Stroke may be classified into
1.Haemorrhagic – caused by bleeding
2.Ischemic – caused by the closure of the cerebral vessels
Occurs up to 80-85% on the basis of the closure. Blood clot that is formed within the vessel (thrombus), or from elsewhere and embolized to the central nervous system (embolus). Ischemic stroke may be the result of deep vein thrombosis (occlusion) of cerebral vessels leading to ischemia (insufficient blood supply) of the brain. The artery is closed with a blood clot that is formed within the vessel (thrombus), or from elsewhere and embolized to the central nervous system (embolus).
Formed on the basis of rupture of cerebral blood vessels, resulting in bleeding. We distinguish hemorrhage as :
a) subarachnoid hemorrhage – bleeding between the surface of brain and arachnoid mater
b) intracerebral hemorrhage – bleeding directly into the brain tissue
c) subdural hemorrhage – bleeding under the dura mater
Symptoms of stroke
These symptoms occur suddenly, it is important to pay attention to them and not to underestimate the situation. Timely call for emergency services is crucial for a chance to recover and to minimize irreversible consequences.

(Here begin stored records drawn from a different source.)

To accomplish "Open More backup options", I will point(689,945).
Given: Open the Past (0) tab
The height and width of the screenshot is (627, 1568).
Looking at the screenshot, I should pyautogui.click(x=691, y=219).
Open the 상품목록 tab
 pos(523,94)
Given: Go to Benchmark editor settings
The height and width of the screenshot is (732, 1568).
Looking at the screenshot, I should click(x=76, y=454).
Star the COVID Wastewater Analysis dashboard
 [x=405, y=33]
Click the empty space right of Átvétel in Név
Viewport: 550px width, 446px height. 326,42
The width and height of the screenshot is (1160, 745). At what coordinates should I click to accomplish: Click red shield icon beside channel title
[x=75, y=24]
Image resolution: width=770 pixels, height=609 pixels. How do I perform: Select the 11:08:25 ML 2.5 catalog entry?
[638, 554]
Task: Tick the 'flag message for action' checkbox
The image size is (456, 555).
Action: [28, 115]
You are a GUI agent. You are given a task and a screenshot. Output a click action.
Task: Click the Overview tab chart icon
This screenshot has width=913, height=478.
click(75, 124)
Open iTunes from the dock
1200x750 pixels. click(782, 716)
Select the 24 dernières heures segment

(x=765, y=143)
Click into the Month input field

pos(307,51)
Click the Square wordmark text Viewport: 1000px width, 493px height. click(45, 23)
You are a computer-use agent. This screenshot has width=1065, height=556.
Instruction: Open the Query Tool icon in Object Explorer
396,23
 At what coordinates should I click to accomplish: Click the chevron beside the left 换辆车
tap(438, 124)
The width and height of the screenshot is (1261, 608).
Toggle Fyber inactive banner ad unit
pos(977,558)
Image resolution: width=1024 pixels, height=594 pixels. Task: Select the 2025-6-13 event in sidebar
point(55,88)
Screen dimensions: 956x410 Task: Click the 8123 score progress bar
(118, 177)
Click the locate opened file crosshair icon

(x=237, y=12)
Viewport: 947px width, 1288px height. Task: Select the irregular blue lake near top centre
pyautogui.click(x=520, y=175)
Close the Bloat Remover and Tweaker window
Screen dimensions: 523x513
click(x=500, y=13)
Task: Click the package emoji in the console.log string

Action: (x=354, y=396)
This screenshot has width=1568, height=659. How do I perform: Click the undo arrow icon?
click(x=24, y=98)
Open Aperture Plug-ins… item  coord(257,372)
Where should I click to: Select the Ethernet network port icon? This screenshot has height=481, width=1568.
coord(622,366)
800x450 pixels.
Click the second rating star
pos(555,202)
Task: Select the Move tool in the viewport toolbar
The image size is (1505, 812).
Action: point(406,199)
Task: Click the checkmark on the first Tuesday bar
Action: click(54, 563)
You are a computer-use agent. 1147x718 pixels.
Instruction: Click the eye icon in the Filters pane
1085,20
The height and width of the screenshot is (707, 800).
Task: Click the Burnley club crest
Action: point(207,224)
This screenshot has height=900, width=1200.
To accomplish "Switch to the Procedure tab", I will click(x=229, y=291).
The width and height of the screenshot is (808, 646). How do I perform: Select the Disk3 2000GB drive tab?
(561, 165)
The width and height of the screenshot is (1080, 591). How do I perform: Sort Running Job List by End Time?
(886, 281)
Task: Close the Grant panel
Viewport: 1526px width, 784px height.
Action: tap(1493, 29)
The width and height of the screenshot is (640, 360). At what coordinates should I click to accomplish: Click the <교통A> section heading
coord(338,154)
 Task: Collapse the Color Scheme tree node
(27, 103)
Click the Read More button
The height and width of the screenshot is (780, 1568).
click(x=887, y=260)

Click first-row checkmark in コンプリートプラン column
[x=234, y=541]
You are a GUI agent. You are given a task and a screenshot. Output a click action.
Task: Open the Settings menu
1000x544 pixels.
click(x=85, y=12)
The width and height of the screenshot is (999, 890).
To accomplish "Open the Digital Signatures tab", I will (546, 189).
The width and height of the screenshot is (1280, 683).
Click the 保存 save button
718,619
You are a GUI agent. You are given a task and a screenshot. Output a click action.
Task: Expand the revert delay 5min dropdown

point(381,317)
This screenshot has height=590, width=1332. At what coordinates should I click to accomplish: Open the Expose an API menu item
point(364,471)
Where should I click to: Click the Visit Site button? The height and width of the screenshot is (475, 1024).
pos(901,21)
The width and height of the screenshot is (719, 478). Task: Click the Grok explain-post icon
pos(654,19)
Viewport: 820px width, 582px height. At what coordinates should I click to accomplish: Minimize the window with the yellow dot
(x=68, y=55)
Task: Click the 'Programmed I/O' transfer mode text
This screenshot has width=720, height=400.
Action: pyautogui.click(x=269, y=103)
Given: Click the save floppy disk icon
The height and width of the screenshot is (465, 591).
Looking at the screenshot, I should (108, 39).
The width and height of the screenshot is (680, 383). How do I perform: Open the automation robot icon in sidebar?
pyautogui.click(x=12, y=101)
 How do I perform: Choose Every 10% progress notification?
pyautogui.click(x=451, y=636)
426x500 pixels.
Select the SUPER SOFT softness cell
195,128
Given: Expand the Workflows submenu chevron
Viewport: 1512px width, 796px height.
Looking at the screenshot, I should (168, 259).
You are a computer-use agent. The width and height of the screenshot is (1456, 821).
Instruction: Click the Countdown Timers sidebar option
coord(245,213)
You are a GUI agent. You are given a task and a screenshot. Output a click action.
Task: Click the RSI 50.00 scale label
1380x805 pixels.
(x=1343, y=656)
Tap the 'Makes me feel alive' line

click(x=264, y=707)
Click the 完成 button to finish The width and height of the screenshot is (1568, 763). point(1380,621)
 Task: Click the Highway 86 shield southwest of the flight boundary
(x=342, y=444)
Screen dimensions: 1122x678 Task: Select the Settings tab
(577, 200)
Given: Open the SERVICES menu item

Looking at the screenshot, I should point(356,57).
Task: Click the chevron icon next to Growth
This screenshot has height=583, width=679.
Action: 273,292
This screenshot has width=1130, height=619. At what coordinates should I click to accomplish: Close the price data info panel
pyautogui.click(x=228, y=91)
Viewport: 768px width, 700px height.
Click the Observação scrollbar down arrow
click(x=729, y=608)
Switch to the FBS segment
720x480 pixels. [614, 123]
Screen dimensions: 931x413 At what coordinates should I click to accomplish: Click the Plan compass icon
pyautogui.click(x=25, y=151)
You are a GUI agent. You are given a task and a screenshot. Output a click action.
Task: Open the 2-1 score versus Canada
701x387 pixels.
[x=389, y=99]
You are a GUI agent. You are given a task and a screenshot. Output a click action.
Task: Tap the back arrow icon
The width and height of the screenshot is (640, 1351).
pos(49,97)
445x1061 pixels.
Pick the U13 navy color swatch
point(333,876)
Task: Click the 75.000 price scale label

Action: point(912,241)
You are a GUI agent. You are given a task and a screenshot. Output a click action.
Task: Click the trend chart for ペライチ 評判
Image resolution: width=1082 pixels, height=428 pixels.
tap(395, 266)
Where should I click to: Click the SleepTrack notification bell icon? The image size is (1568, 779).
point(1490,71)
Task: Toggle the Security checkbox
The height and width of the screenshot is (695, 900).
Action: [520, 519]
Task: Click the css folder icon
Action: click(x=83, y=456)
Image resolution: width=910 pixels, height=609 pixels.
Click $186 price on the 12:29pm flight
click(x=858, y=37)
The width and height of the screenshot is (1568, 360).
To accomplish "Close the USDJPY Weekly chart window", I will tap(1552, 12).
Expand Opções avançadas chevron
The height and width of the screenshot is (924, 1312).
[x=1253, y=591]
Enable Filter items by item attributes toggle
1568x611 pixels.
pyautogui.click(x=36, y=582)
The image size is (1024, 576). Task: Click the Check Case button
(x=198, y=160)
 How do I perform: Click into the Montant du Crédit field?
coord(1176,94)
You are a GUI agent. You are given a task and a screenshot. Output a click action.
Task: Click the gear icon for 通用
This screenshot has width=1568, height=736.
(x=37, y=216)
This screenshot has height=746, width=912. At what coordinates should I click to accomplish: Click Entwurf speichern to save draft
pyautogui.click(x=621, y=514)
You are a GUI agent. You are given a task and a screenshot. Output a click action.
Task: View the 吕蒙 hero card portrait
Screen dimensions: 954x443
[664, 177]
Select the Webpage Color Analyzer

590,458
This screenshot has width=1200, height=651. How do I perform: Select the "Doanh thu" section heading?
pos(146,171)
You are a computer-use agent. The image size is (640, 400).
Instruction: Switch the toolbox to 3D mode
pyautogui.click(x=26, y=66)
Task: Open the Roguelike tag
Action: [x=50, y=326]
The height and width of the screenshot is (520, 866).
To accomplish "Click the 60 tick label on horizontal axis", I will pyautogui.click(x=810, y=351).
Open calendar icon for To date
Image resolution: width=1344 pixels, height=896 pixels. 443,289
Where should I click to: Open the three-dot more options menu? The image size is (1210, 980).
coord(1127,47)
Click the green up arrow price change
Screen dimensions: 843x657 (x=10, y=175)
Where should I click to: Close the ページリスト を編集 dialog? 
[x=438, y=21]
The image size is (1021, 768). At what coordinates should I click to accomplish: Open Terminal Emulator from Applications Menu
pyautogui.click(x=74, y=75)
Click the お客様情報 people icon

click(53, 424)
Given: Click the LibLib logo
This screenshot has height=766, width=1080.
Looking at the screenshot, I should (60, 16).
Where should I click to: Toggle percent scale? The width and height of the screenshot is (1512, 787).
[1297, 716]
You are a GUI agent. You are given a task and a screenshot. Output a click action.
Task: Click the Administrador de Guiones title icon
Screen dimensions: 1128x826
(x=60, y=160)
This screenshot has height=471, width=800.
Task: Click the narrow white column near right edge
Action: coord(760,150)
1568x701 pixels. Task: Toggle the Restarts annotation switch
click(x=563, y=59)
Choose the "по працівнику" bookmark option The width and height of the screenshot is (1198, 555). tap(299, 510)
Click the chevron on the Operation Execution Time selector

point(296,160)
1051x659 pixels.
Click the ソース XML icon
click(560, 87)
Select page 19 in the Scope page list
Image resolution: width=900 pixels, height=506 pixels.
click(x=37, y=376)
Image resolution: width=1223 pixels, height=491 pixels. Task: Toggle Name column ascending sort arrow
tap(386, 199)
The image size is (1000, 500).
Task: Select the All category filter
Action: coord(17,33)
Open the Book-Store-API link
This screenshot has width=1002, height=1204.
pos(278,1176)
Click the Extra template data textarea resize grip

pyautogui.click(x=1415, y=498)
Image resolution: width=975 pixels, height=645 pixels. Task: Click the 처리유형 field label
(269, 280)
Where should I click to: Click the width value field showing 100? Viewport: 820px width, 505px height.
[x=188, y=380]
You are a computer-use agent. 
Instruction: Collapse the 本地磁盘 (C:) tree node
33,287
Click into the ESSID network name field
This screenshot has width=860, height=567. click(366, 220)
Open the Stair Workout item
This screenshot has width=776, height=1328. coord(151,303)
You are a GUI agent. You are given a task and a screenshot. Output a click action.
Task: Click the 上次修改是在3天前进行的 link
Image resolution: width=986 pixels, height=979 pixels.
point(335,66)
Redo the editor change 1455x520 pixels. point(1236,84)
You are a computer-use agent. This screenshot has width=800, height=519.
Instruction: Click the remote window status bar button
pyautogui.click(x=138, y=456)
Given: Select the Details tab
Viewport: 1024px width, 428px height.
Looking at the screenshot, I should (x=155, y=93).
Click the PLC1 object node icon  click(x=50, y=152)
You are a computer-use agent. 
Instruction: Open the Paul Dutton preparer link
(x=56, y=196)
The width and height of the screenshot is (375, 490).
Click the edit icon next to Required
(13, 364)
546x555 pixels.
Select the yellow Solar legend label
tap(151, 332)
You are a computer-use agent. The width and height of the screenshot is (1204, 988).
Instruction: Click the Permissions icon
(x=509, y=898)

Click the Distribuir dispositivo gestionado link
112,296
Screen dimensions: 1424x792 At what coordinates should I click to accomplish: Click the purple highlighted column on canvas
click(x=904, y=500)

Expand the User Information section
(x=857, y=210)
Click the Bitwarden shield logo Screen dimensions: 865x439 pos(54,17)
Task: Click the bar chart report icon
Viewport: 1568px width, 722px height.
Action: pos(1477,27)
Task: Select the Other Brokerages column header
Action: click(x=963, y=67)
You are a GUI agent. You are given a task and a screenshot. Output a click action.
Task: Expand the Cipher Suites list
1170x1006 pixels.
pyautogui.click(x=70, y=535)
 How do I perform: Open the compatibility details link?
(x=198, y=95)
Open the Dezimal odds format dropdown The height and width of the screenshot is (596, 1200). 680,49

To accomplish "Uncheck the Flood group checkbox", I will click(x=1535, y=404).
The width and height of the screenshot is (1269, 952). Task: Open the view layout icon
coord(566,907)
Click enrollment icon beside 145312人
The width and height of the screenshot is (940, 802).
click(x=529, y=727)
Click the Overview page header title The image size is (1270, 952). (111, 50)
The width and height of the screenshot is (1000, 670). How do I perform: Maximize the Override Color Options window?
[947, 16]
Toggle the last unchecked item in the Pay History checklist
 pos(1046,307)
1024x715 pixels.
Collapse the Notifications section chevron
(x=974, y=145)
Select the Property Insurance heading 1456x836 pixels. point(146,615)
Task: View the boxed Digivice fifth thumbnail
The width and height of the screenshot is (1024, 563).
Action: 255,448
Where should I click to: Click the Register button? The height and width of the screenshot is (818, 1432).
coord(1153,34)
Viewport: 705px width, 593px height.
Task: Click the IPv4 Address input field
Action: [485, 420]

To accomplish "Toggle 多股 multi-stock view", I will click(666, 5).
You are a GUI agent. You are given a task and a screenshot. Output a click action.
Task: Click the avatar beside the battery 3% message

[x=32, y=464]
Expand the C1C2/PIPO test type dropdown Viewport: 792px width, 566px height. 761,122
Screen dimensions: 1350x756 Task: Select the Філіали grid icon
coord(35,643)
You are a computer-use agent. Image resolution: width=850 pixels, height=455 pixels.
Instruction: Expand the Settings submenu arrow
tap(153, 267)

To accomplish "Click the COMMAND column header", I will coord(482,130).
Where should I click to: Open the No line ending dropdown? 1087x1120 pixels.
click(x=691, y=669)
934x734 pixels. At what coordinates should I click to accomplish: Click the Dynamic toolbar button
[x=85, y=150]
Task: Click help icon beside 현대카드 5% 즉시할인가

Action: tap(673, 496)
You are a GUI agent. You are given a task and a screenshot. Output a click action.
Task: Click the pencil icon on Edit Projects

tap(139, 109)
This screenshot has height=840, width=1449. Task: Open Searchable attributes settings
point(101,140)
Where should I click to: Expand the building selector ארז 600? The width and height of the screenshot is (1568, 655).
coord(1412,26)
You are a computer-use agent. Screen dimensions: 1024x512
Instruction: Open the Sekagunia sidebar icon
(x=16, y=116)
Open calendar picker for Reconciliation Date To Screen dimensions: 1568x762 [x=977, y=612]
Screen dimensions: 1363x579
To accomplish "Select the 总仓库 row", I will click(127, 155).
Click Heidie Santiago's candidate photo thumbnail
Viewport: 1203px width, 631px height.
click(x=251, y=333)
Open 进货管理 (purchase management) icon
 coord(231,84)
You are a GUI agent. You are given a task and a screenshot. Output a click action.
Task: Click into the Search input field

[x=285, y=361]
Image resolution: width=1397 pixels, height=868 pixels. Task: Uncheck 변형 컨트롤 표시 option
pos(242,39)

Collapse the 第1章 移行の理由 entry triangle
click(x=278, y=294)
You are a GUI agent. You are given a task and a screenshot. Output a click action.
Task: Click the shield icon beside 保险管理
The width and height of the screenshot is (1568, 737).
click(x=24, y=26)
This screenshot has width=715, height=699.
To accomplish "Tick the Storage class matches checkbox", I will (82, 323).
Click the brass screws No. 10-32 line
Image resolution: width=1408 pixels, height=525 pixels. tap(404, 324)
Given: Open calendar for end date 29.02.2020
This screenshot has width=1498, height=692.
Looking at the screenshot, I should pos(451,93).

Symptoms include:
- Changes in consciousness
- Sudden severe headache
- Speech disorders
- Bilateral or unilateral paralysis of the facial muscles (drooped corner of the mouth)
- Movement disorders and convulsions
- Paralysis or loss of sensation in one or more limbs
- Balance disorders
- Impaired gait
- Impaired vision
- Unilateral hearing loss
- Dizziness, nausea, vomiting etc.
These following signs help you easily recognise stroke:
- Is your face drooping? ⇒ If yes, call an ambulance immediately.
- Can you raise both hands? ⇒ If no, call an ambulance immediately.
- Is your speech slurred or jumbled? ⇒ If yes, call and ambulance immediately.
Sudden stroke is an acute condition, where treatment outcomes depends on the speed of definitive treatment in neurological intensive care units.